Say how many lines below contain the word "Select". The number is the entire reply.

[Saved entries]
-------
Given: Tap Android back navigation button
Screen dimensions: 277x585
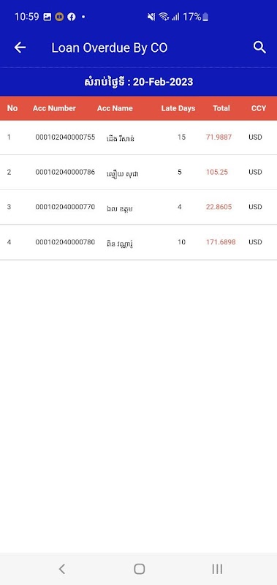Looking at the screenshot, I should (62, 569).
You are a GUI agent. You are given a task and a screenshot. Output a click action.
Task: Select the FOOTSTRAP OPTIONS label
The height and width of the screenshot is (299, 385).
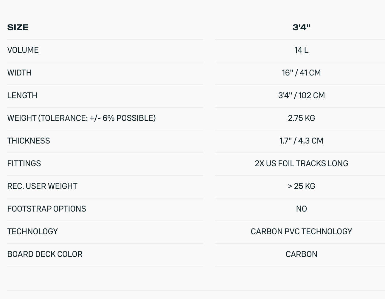pyautogui.click(x=46, y=209)
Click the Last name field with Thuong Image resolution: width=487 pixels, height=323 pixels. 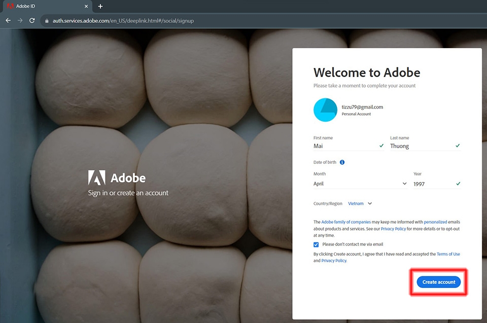pos(425,146)
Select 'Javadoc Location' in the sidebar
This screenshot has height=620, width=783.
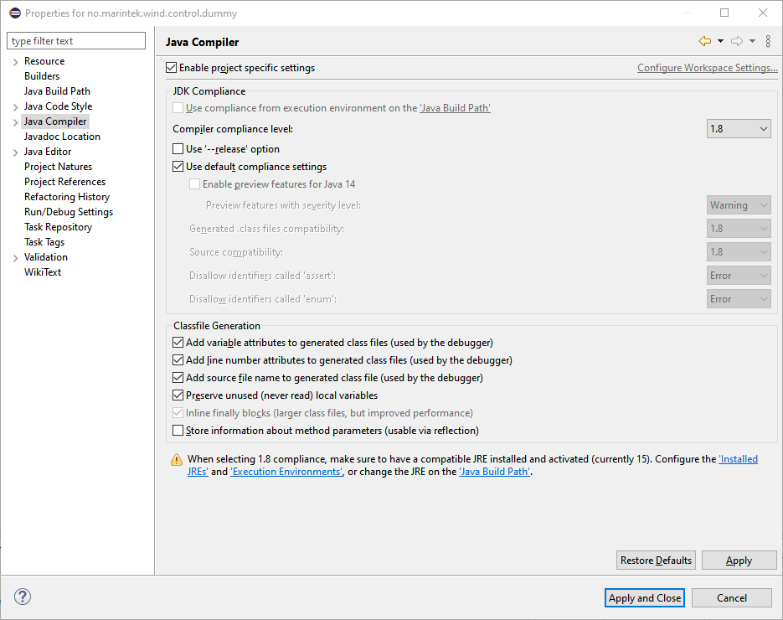point(62,136)
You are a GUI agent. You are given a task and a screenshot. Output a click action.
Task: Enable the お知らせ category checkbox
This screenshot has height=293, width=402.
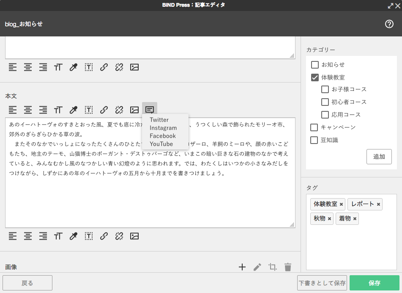(314, 64)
-------
:: Exercise answer ::
2